**PROBLEM DETAILS:** All lines of the listing that contain "header" should be shown in full.

**DATA RECORDS:**
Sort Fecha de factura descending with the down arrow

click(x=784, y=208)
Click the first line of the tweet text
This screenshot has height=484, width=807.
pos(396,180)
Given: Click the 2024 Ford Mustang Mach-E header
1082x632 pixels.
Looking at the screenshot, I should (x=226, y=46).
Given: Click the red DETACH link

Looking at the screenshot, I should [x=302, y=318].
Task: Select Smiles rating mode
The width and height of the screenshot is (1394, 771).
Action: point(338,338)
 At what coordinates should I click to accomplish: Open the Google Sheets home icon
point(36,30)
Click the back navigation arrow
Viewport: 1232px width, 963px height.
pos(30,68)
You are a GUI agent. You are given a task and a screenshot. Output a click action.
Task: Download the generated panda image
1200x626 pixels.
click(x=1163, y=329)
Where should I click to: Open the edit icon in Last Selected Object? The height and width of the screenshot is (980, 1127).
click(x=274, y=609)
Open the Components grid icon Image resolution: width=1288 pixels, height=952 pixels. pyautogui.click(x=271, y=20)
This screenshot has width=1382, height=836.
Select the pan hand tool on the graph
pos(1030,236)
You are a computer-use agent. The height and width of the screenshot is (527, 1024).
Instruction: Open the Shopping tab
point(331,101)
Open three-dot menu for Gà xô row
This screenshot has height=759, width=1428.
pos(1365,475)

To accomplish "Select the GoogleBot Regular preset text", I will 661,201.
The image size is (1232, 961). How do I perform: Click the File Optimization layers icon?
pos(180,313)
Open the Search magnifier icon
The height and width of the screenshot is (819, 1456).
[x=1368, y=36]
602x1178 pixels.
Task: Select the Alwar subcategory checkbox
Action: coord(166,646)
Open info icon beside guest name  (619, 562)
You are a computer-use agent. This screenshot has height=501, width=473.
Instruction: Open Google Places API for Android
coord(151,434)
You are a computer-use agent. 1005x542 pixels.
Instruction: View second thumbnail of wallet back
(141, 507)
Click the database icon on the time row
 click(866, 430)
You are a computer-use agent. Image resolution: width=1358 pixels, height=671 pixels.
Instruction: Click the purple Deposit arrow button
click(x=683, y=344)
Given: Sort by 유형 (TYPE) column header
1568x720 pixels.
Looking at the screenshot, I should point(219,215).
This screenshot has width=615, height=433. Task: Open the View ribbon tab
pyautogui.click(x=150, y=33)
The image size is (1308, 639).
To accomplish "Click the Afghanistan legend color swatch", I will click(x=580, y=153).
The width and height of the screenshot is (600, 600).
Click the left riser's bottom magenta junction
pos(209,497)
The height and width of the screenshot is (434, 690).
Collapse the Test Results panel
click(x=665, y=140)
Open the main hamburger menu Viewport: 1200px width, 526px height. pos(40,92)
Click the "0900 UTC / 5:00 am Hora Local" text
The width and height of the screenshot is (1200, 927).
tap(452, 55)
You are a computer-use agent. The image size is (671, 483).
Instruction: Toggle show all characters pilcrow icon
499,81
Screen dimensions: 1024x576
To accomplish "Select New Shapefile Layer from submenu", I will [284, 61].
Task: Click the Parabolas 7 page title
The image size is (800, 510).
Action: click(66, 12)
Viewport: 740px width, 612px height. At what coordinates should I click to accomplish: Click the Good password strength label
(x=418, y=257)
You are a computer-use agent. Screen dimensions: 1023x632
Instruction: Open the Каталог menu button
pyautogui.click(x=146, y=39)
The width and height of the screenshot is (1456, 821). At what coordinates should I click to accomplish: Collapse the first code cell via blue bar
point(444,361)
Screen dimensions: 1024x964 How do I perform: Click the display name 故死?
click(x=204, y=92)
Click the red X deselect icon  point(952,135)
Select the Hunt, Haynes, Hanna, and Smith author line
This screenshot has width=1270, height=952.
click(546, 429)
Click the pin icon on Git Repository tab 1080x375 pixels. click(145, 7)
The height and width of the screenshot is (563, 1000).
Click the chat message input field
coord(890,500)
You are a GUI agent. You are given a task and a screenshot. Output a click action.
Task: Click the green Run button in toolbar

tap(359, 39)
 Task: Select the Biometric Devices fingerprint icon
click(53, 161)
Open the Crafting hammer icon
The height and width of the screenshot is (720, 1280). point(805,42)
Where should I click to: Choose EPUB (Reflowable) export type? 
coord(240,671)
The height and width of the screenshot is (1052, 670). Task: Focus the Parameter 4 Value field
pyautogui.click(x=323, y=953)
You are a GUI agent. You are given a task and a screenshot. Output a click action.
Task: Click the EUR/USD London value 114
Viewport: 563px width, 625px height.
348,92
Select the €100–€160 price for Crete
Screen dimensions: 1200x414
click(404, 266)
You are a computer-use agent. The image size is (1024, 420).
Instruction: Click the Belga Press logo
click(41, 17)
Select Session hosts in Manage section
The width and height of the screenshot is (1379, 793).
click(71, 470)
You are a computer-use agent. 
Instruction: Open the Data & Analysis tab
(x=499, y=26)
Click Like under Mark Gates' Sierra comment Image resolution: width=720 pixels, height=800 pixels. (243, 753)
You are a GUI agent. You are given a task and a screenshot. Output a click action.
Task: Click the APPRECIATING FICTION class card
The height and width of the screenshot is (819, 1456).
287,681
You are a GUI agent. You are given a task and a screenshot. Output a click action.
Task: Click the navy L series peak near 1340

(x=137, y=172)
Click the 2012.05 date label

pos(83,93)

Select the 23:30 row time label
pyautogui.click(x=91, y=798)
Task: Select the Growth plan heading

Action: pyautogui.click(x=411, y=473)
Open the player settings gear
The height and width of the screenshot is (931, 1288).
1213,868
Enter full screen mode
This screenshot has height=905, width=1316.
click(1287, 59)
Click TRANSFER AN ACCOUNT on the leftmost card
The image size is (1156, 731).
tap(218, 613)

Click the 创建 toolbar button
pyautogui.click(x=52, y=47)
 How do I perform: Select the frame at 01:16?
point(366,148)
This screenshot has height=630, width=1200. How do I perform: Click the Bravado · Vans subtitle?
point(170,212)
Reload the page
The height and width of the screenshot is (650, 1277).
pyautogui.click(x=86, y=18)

**WRITTEN RESPONSE:**
Given: Click the 2024 Ford Mustang Mach-E header
Given: Sort by 유형 (TYPE) column header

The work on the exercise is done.